ボビー・シナード:第二次世界大戦後では唯一のフィリピン生まれのメジャーリーガー。1999年のシーズンオフに、妻の頭に拳銃を突き付けて逮捕されたことで知られている。懲役刑と社会奉仕活動後にロッキーズでプレーしているが、今ならメジャー復帰はアウトだろう。

・クラウディオ・マネラ:戦前のニグロリーグでプレーしたフィリピン生まれの選手。今世紀に入ってニグロリーグも大リーグの一部に認定され、遡ってマネラがフィリピン生まれのメジャーリーガー第1号になった。

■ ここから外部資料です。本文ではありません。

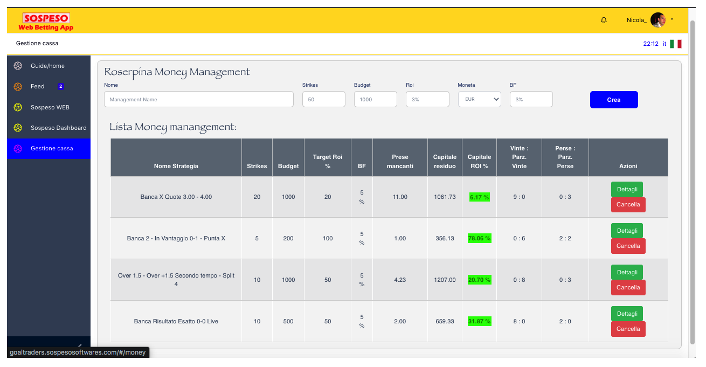Expand the user menu next to Nicola_

coord(670,19)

・ファーハン・ザイディ:サンフランシスコ・ジャイアンツの野球部門の全権を握る編成本部長。書籍”マネーボール”に感銘を受けてビリー・ビーン元GMの下で働き、ドジャースの要職を経てジャイアンツに引き抜かれた。
カナダで生まれ、4歳の時にマニラに移住し現地のインターナショナルに通ったパキスタン系アメリカ人という複雑なルーツを持つ。信仰はイスラム教。少年時代から自分はカナダ人であると認識していて、トロント・ブルージェイズの選手たちを応援していた。

・ホリ・ホリバタ(ホリバタ ツヨシ):フィリピンで生まれ、学生時代をアメリカで過ごした日系フィリピン人。高校時代は有望投手として州の代表に選出され、ディビジョンⅠ所属のニューヨーク州立ビンガムトン大学で4年間公式戦に出場した。卒業後は選手の道には進まず、フィリピンに戻り政治家になった。

・ティム・ティーボウ 言わずと知れたアメフトの元スター選手。カレッジフットボールのMVPにあたるハイズマン賞を初めてソフモア(2年生)で受賞したことで絶大な人気を誇ったが、NFLでは活躍できなかった。2016年に唐突にニューヨーク・メッツとマイナー契約を結び、本気でメジャーリーグを目指した。トリプルAでも77試合に出場したが昇格時点で31歳だったこともあり、惜しくもメジャー昇格は果たせなかった。

キリスト教徒の両親がフィリピンで布教活動をしていたときにティムが生まれた。2020年にWBC代表に選ばれるも新型コロナの影響で延期。その後はフィリピン自体が予選対象国から外れ、ティーボウの代表デビューは幻となった。